PROBLEM -
Will you print everything from the very first of the lines below down to and including the one that contains "Action: [x=596, y=523]", reproducing each character unchanged?

⁂

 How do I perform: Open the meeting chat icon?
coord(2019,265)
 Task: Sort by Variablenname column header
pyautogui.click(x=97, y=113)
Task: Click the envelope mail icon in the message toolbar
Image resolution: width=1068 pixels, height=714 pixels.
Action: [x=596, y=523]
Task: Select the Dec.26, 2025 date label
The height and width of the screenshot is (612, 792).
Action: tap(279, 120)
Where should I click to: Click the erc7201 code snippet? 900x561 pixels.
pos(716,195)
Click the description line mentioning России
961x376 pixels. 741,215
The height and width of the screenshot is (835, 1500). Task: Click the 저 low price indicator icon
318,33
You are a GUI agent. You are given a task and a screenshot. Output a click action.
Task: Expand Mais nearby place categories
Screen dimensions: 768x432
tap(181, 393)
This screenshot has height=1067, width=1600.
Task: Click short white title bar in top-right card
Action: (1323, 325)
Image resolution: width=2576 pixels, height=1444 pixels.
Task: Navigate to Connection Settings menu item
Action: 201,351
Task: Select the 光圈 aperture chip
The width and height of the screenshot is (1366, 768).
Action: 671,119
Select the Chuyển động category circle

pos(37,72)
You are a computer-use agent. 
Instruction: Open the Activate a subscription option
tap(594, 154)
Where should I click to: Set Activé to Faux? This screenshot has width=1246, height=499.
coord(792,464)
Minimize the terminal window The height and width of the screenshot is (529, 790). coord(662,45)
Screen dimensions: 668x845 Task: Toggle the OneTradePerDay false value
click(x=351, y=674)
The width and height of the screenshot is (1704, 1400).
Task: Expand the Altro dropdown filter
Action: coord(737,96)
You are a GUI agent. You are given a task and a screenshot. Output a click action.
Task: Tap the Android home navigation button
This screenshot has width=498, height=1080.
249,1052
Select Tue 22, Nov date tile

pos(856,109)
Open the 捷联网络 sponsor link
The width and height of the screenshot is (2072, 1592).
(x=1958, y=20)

⁂

RESPONSE -
 How do I perform: Open the meeting chat icon?
coord(2019,265)
 Task: Sort by Variablenname column header
pyautogui.click(x=97, y=113)
Task: Click the envelope mail icon in the message toolbar
Image resolution: width=1068 pixels, height=714 pixels.
Action: [x=596, y=523]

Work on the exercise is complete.